Kitchener-Waterloo

Q&A: Amy Smoke says reconnecting with her Mohawk roots turned her life around

University of Waterloo social work student Amy Smoke will be speaking at Take Back the Night, an annual event dedicated to ending gender-based violence, about how reconnecting with her Mohawk culture helped her overcome addiction and put her on a path to helping others.

Smoke speaks at Take Back the Night march Thursday

Attendees at Waterloo Region's thirty-second annual Take back the Night march gather in front of Kitchener City Hall. (Gary Graves/CBC)

Waterloo Region's thirty-third annual Take Back the Night march takes place Thursday night at Kitchener City Hall and this year, its focus is on Indigenous women, who experience much higher rates of gender-based violence than non-Indigenous women in Canada. 

University of Waterloo social work student Amy Smoke will be speaking at the event, sharing some of her story of overcoming addiction and homelessness, and how reconnecting with her Mohawk culture helped her get an education, and put her on a path toward helping others. 

She spoke to Craig Norris, host of the CBC's The Morning Edition.

The following interview has been edited for style and clarity.

CBC: What is the signifance of Indigenous women being focused on and honoured at Take Back the Night?

Smoke: "The country is obviously starting to take notice of First Nations people. The topics surrounding historical violence against us, the assimilation policies, that's all being brought to light....residential schools. With the murdered and missing indigenous women inquiry beginning, everyone is starting to take notice of this horrific stain on our history, how we feel ignored, how we've been sort of pushed aside and crimes against us go unsolved, and unnoticed it seems."

What are you going to be talking about tonight? 

"I'll start with the shocking statistics of violence against aboriginal women, vs their non-aboriginal counterparts. You know, we're three and a half times more likely to be victims of violent crime. We don't report crimes often enough. They go unreported and therefore unsolved. And then my own experiences as an aboriginal woman and experiences in my own life."

When you were younger you struggled with addiction. You say you had violence in your own life. How did you go from that to where you are now?

"My culture, and in post-secondary institutions mainly. The aboriginal student support services saved my life. The people that work there are strong, they are healthy, they are wise, they are leaders, and I have looked to them to bring me back to my culture, the original teachings. I'm trying to learn my language. All of those things keep me really balanced, and sane and peaceful. It's just the best wey to live."

What did those people do? How did they guide you?

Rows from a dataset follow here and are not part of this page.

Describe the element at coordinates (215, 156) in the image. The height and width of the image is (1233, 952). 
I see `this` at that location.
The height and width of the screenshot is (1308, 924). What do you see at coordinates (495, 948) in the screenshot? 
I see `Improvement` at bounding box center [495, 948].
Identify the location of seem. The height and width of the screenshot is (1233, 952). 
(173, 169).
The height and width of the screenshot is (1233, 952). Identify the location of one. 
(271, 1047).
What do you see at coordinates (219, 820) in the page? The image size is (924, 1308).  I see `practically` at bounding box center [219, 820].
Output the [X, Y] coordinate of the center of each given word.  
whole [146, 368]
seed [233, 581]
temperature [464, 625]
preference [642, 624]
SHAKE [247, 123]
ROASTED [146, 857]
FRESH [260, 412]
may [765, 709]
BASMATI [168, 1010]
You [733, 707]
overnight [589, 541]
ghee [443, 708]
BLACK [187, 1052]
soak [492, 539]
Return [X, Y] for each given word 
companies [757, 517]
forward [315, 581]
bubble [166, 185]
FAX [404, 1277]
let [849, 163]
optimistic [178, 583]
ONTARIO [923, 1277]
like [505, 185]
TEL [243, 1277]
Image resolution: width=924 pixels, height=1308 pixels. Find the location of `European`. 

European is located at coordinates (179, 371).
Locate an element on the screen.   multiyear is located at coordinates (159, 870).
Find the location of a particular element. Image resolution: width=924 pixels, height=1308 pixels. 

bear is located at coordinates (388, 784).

"In particular, Conestoga College's Aboriginal Services, the manager Myeengun Henry there just gave me unconditional support. He's an amazing man, who just does so many things for his people. He took me in the moment I walked in the door, got me into school, didn't even think whether I was a good person or not, I hadn't even shared my story with him. And getting into University of Waterloo, I found the same sort of support from all of the people there, all of the staff at St. Paul's (University College) are so supportive of First Nations students in all of their endeavours."

How can young Indigenous women learn to reconnect with their heritage the way you did?

"First thing, you've got to ask for help. Turn to someone that you can talk to. Tell someone, tell anybody. I sought out the aboriginal services, and aboriginal organizations here in the community, and surrounded myself with the people who I felt most comfortable with, people who were probably experiencing the same things I had and were on the same journey that I was on as well. When you can connect with someone you can identify with and have the same background as you, it's a big huge network of support."

You've said it's your duty to be a role model. What does that mean?

"It's a big job, but it's something that's just part of me now. As I've become healthy I realize that it's just something I am supposed to do. I speak. I talk. I am Mohawk, so I can just talk for days. Anyone that will listen I will my story to. And that's in itself a form of healing. I get better every time I tell it. I'm prouder every time I tell it." 

What sort of stories get shared with you?

"A lot of times it's the same thing, they (Indigenous women) can't get out, they keep going back to the same man. And we smile and ignore that fact. When they're ready to leave, they're ready to leave but it's a hard life to get out of. We generally share those types of stories."

Do you hear many of the same kinds of stories? 

"They're kind of all the same. While our stories are unique to one another, they're scarily the same. I've often given the same advice: seek your culture, go back to your people, those are the people that will love you most and see you through this to the end."

How will what you're doing influence the way your career takes shape?

"I'm just here to help. I'm here to listen, I can give advice from what I know, what I have teachings on, and the resources I've had in the community. Unfortunately, I have had to live in shelters, and visit food banks, so I know where they are and I can help you. I have contacts and resources all over town and if I don't, someone at the Waterloo Aboriginal Education Centre will."